Now let me contradict what I just said. **If** you consider rv a finite,
discrete distribution (i.e. the whole population), then, in fact, it does
have a discrete density, with point mass j(i)/n at each unique sample value
i, where n is the total sample size (= 10000 in the example) and j(i) is the
number of samples values == i, which would probably be 1 for all i. Then, of
course, one can talk about the density of this finite distribution in the
obvious way and its maximum or maxima, occur at those i for which n(i) is
largest.

But of course that's not what the poster really meant, so that brings us
back to the nonsense question and answer. What James probably meant to ask
was: "How can the maximum of the underlying population density function be
estimated?" Well, that's a complicated issue. One could, of course, use some
sort of density estimate -- there are tons -- and find its max; that was the
approach taken in the answer, but it's not so simple as it appears because
of the need to choose the **appropriate** estimate (including the parameters
of the statistical algorithm doing the estimating ). This is the sort of
thing that actually requires some careful thought and statistical expertise.
You will find, I believe, that the prescription for finding the max
suggested below can give quite different answers depending on the parameters
chosen for this estimate, and on the estimate used. So if you need to do
this right, may I suggest consulting the literature on density estimation or
perhaps talking with your local statistician?

-- Bert Gunter
Genentech Nonclinical Statistics 

-----Original Message-----
From: r-help-bounces at r-project.org [mailto:r-help-bounces at r-project.org] On
Behalf Of Mike Lawrence
Sent: Thursday, March 12, 2009 5:40 PM
To: guox at ucalgary.ca
Cc: r-help at r-project.org
Subject: Re: [R] How to find maximum values on the density function of
arandom variable

rv <- rbinom(10000,1,0.1) + rnorm(10000)

d.rv = density(rv)
d.x = d.rv$x
d.y = d.rv$y

d.rv.max = d.rv$x[which.max(d.rv$y)]

plot(d.rv)
abline(v=d.rv.max)

#that what you want?
On Thu, Mar 12, 2009 at 6:28 PM, <guox at ucalgary.ca> wrote:
http://www.R-project.org/posting-guide.html

  
    
#
Yes, a random variable, discrete or continuous one, should associate with
a probability space and a measurable space.
I thought that graph of density(rv) below could give us an example of a
density function. I am very sorry for confusing you.

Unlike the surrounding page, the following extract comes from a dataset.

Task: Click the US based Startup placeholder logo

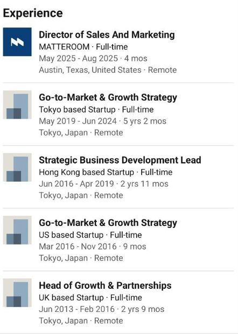Action: pyautogui.click(x=17, y=230)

My question is how to find/estimate maximum values of a given density
function (even any given function within a given domain).
The number of these maximum values might be > 1 but the global one is unique.
Any ideas and references?
Thanks,
-james
#
If you are trying to build your own function then presumably you do  
not want the global maximum, since that is trivially returned by max.  
So what do you really want? Is this a programming question or just a  
general statistics question?

If you want to search along a (specific) sequence for local maxima,  
then you could try programming with "second differences" looking for  
shifts in sign from positive to negative.

vec <- c(1:5, 6, 5:1)

 > diff(diff(vec))
[1]  0  0  0  0 -2  0  0  0  0

It is a bit ambiguous what you would do with this vector:

 > vec2 <- c(1:5,rep(6,3),5:1)
 > diff(diff(vec2))
  [1]  0  0  0  0 -1  0 -1  0  0  0  0
#
Thanks for your ideas.
I would like to find all possible maximums - "mountains" on a graph of a
given density function but I have no ideas. In calculus, there is a
general approach for a given function f(x): Find derivative of f(x) and
estimate all zeros of f'(x). These zeros give us locations of mountains if
f(x) is differentiable. If f(x) is not differentiable (f(x) is not
continuous in this case), we cannot use this approach. Bur in discrete
case, we can still talk about local maximums, I guess. Your ideas are very
helpful.
-james
#
In discrete math, first differences are the analogues of first  
derivatives and second differences are the analogues of second  
derivatives. (I thought I learned this in Knuth, vol 1 25 years ago,  
but I cannot find it, so maybe it was in some the time series stuff I  
read 20 years ago). So a negative second difference may signal a local  
maximum ( and a positive second difference would signal a local  
minimum). You may need to also check for plateaus that are not really  
local maxima. They would result in a signal like (-1 0 0 1)
 > vec3 <- c(1:5,5,5:10)
 > diff(diff(vec3))
  [1]  0  0  0 -1  0   1  0  0  0  0  # a discrete inflection

I think the -2's would not need to be checked further, but the -1 's  
would need to be further verified. Since the differenced sequences get  
shortened with each application you also need to adjust before for  
using the results as indexes.
 > vec
  [1] 1 2 3 4 5 6 5 4 3 2 1
 >which(diff(diff(vec))==-2)
[1] 5
 > vec[which(diff(diff(vec))==-2)]
[1] 5        # "off" by one
 > vec[which(diff(diff(vec))==-2)+1]
[1] 6        # correct maximum

There must be worked out algorithms for peak finding in the R package  
universe.